*** Block opens ***

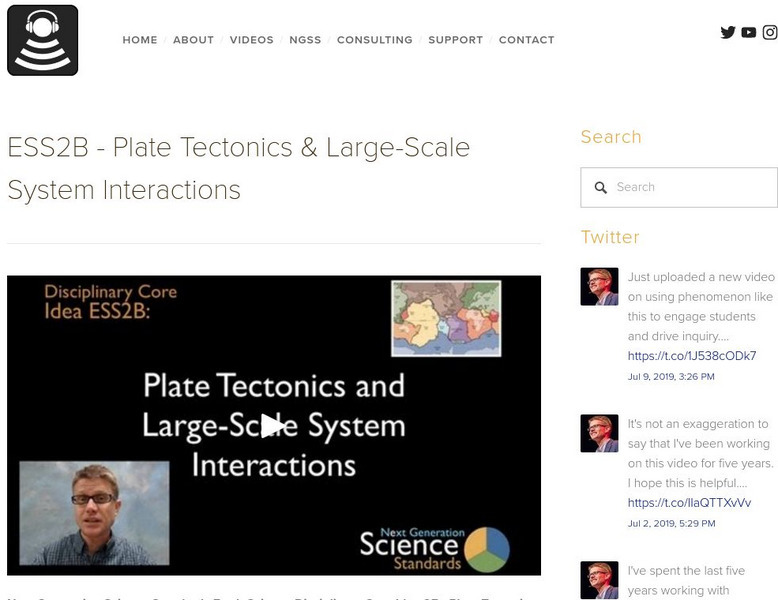Select NGSS in the navigation
The image size is (778, 600).
305,40
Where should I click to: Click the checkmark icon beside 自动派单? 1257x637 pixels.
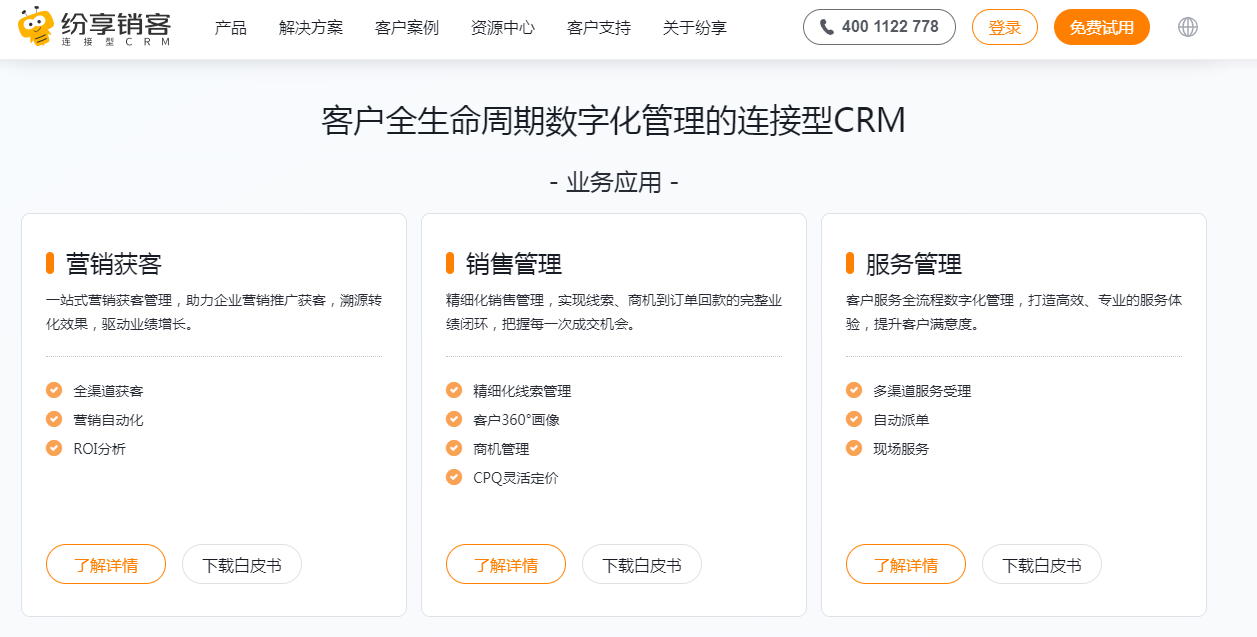[853, 420]
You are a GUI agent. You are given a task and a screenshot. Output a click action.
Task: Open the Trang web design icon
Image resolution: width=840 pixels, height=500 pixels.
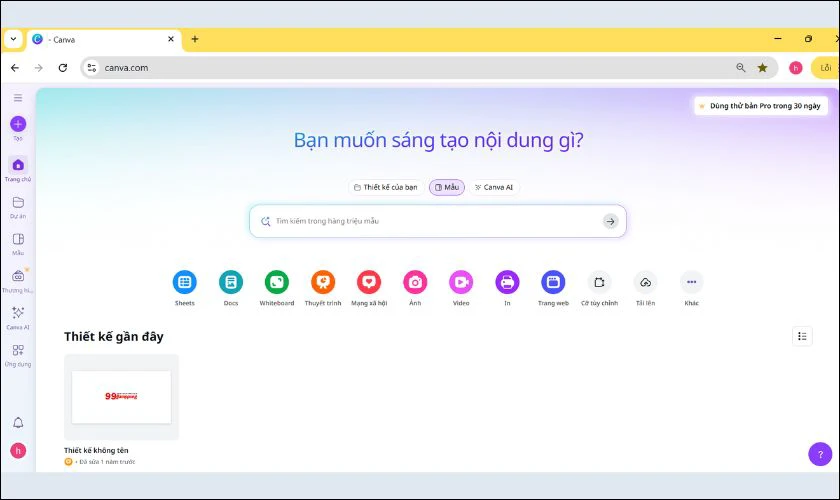click(553, 282)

*** Block closes ***

**Exercise requirements**
Would you please print only the lines running from the one with "Image resolution: width=840" to the final line of the entries above, exactly as written and without pictures?

**Result of the task**
Image resolution: width=840 pixels, height=500 pixels.
click(553, 282)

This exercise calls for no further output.